Firionus / FastRunningMedian.jl

Efficient running median for Julia
MIT License
11 stars 1 forks source link

Explore Skip List Algorithm #19

Open Firionus opened 1 year ago

Firionus commented 1 year ago

See https://stackoverflow.com/a/10696252

Is there literature on that? Could it be faster? Does it allow for arbitrary percentiles like SortFilters?

Firionus commented 1 year ago

Preliminary results:

A fast algorithm generally will use a linear/circular buffer for the input values with pointers/indices into the sorted structure and a cache-optimized sorted structure with support for fast O(log n) insertion. Further, the data structure should support quickly finding the next or previous element of the current median, so that the new median can be quickly determined based on insertion position of the new value and removal position of the old value.

Based on this, I suggest to use a cache-optimized B-Tree as data structure. A Julian implementation might look like this:

It is hoped that by moving to Arrays, linear searches inside nodes can be made fast due to high memory locality. Keeping the data structure in such a memory local state requires additional overhead (splitting/merging operations), but it is hoped there is enough flexibility in node length to avoid such rebalances most of the time with typical data distributions. A quick implementation will have to be made, followed by benchmarks and profiles against baseline to determine the validity of these assumptions.

Firionus commented 9 months ago

I created a prototype BTree implementation. After removing type instabilities but not optimizing the algorithm it performs about 4x slower than baseline (FastRunningMedian) while scaling worse. The main slowdown comes from:

Searching in the tree is less of a problem, whereas it was the main problem with SkipLists. The implementation is currently private on my PC due to its prototype quality.

It is known that BTrees are relatively good at reading and worse at writing than some other data structures. For possible improvements with modified data structures, I plan to read this paper: http://supertech.csail.mit.edu/papers/BenderFaJa15.pdf I will pick this optimization up again at a later point in time.

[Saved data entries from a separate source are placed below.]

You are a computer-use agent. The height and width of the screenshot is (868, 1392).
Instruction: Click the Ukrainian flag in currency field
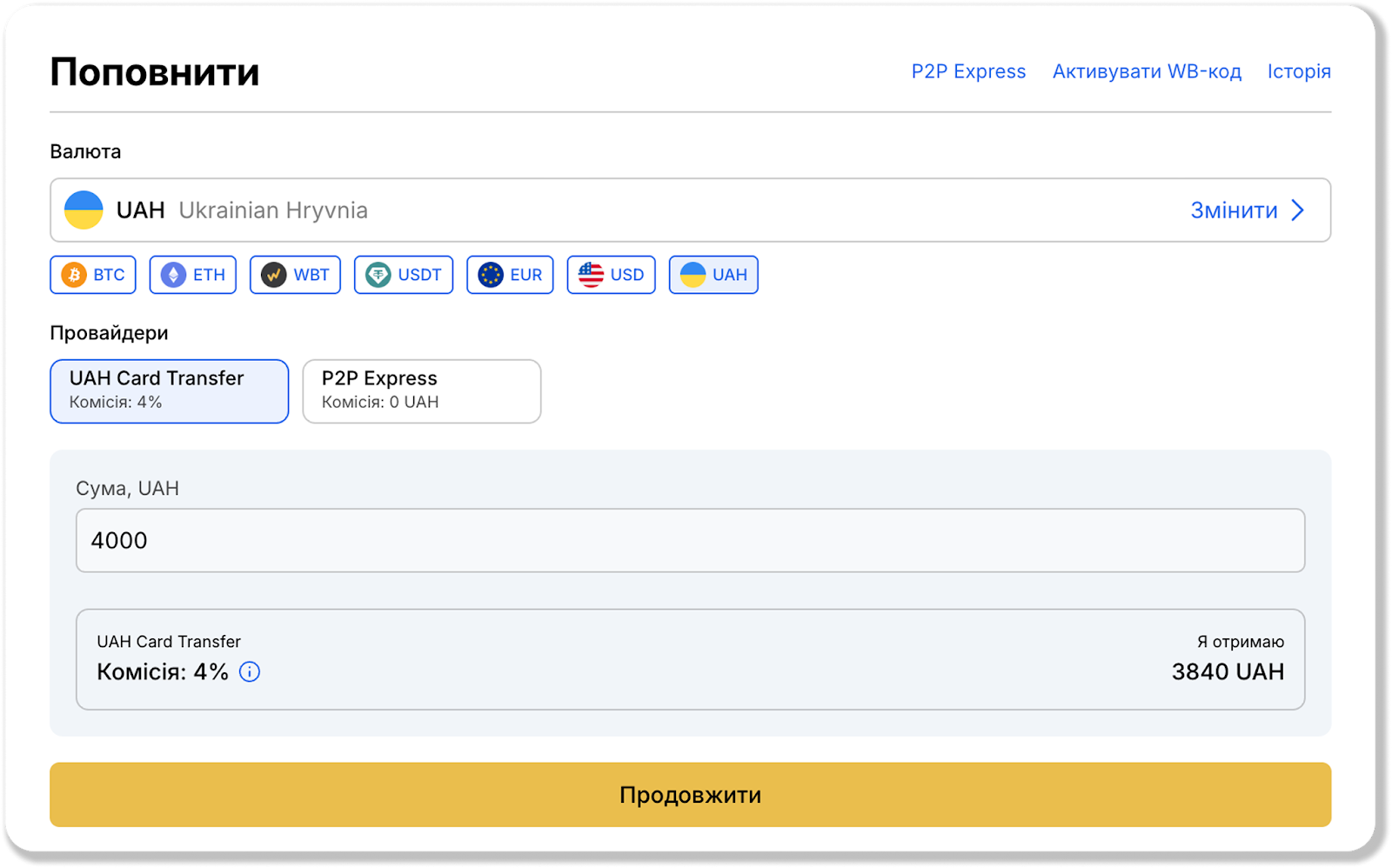pos(84,210)
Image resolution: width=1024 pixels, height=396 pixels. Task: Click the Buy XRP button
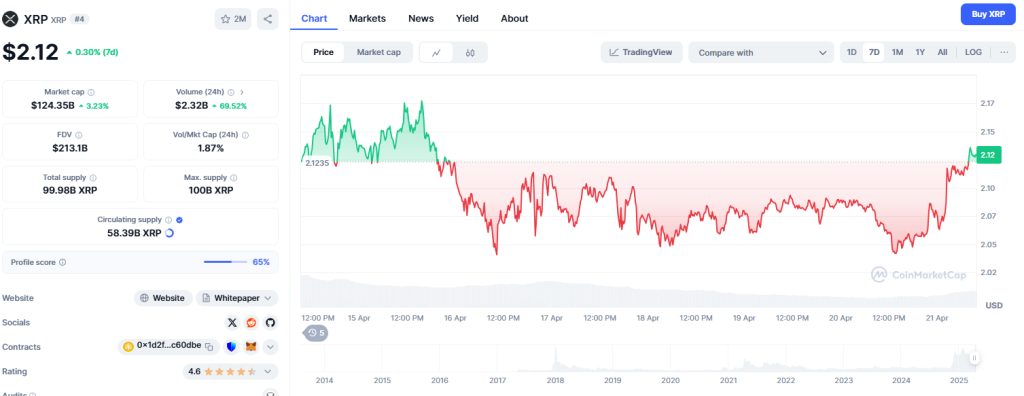click(x=988, y=14)
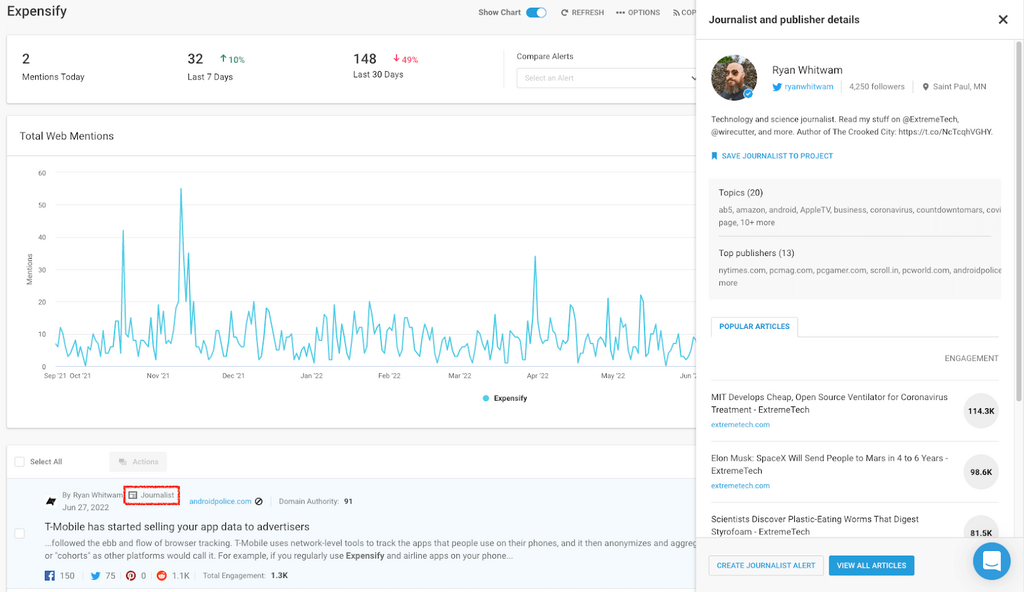The image size is (1024, 592).
Task: Click the Facebook share count icon
Action: (x=49, y=576)
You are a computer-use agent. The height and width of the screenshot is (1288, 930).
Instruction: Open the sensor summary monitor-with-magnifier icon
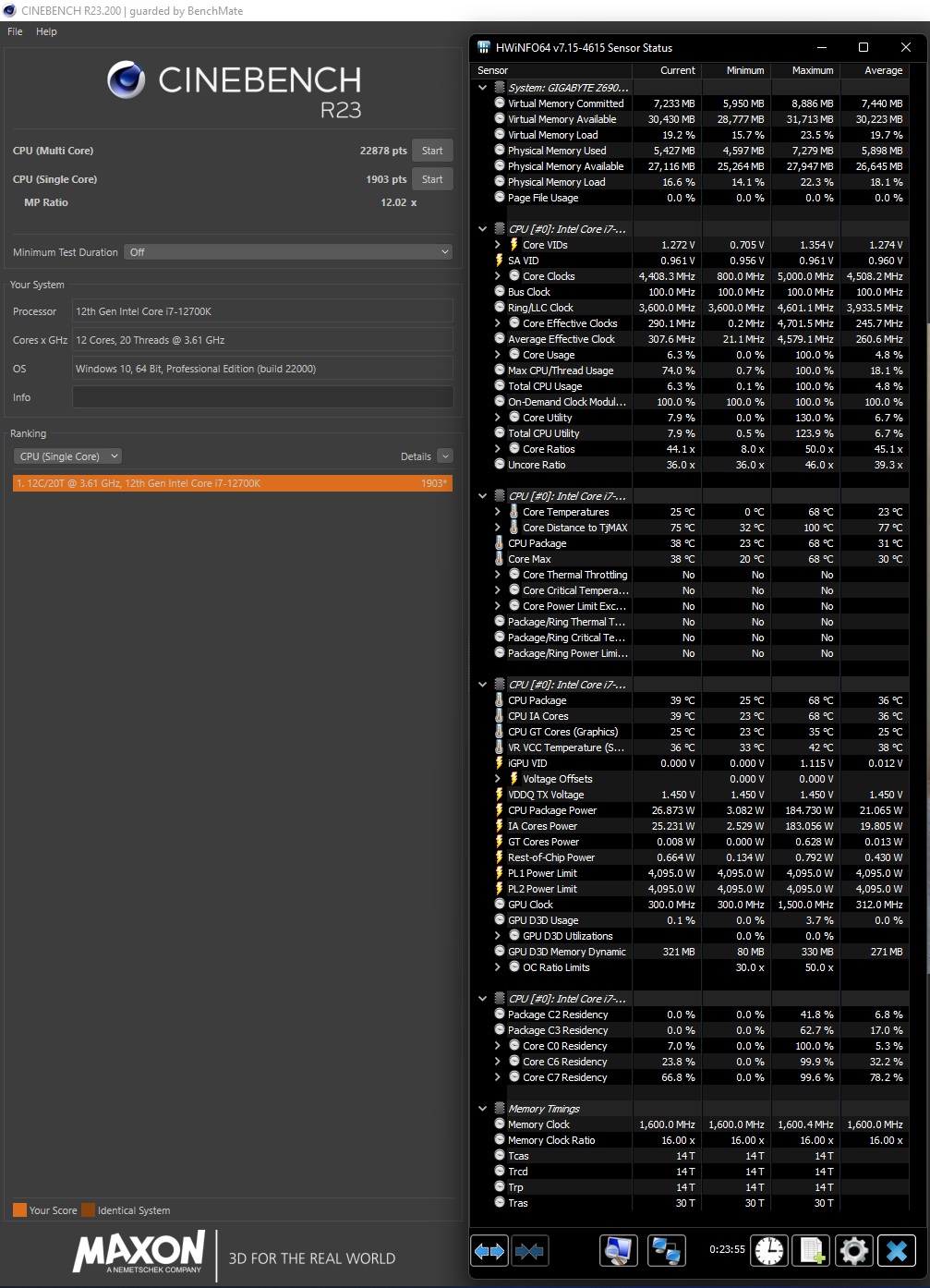coord(620,1251)
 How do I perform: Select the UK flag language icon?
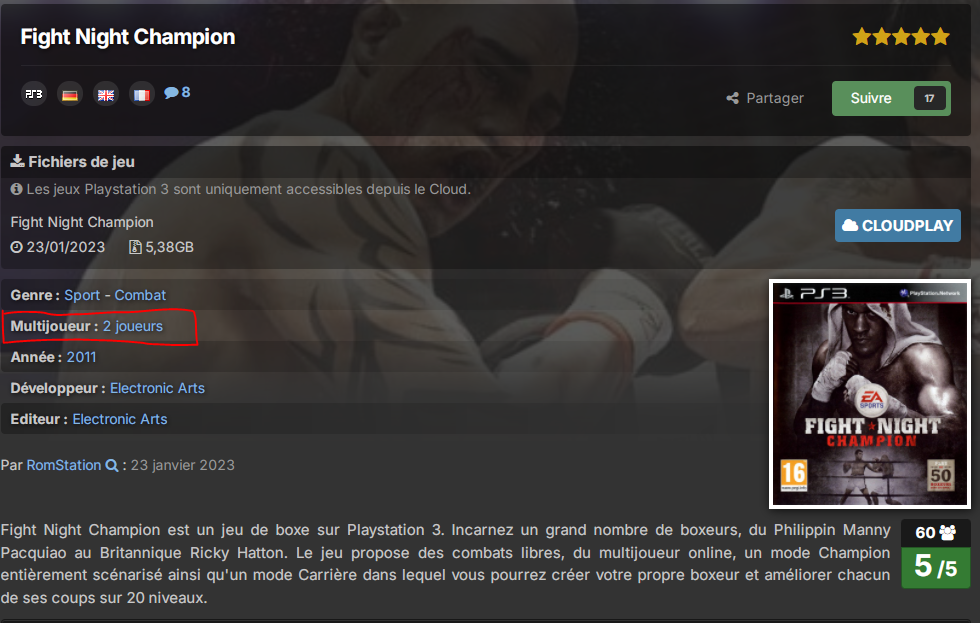pos(106,95)
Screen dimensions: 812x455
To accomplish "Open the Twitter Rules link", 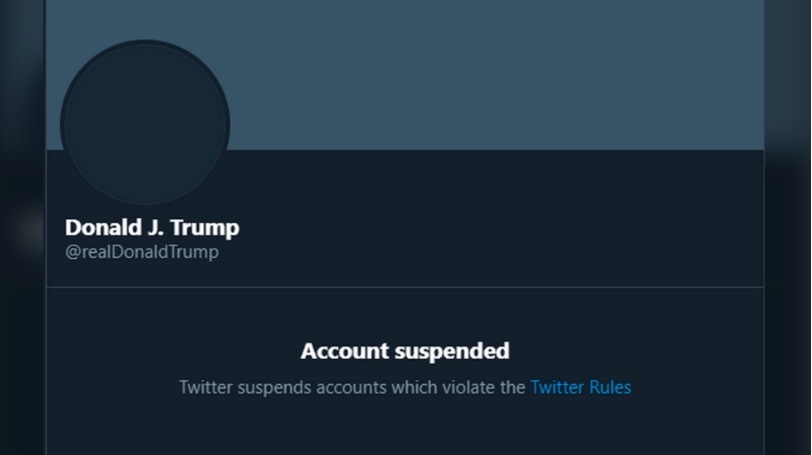I will coord(580,387).
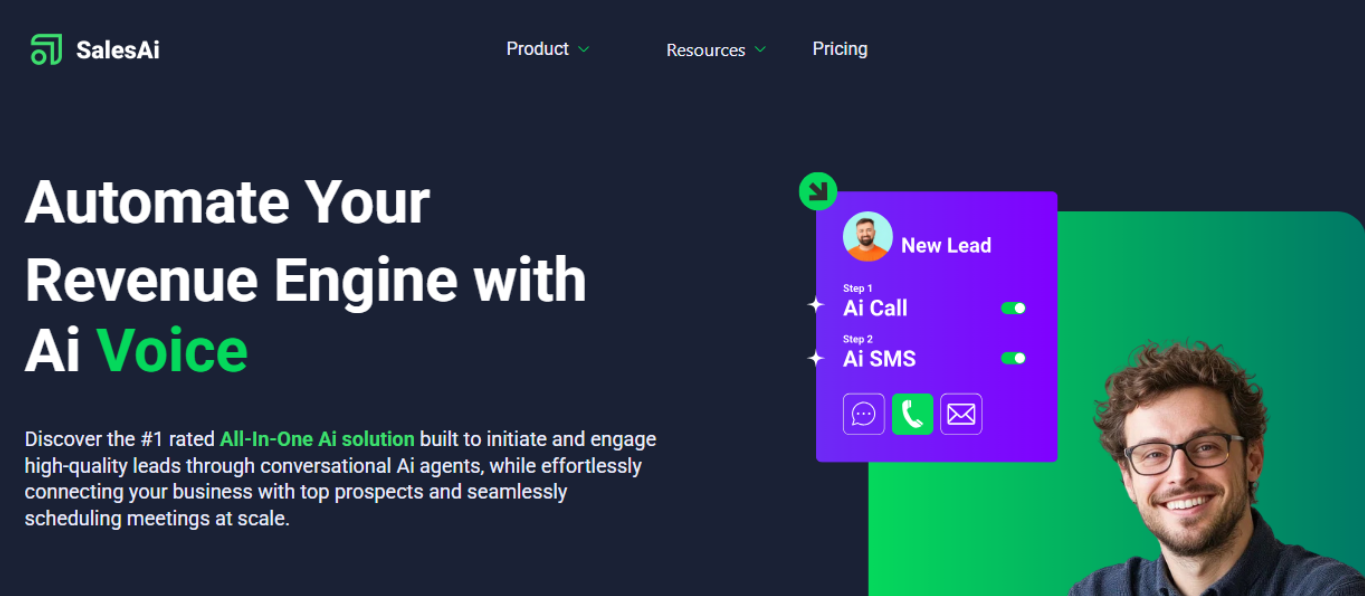Click the SalesAi brand name text

coord(117,49)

EDIT: I have a new idea for optimizing: Let's make insertion and deletion lazy by letting leaf nodes be unsorted. When we delete, just mark it with a specific linear buffer index. This avoids shifting and updates in the linear buffer, massively reducing deletion cost at the cost of tree balance. We need to figure out a way to keep the tree balanced. When inserting, just insert at first gap or end. When looking for a next/previous/min/max element in a node, do a linear scan.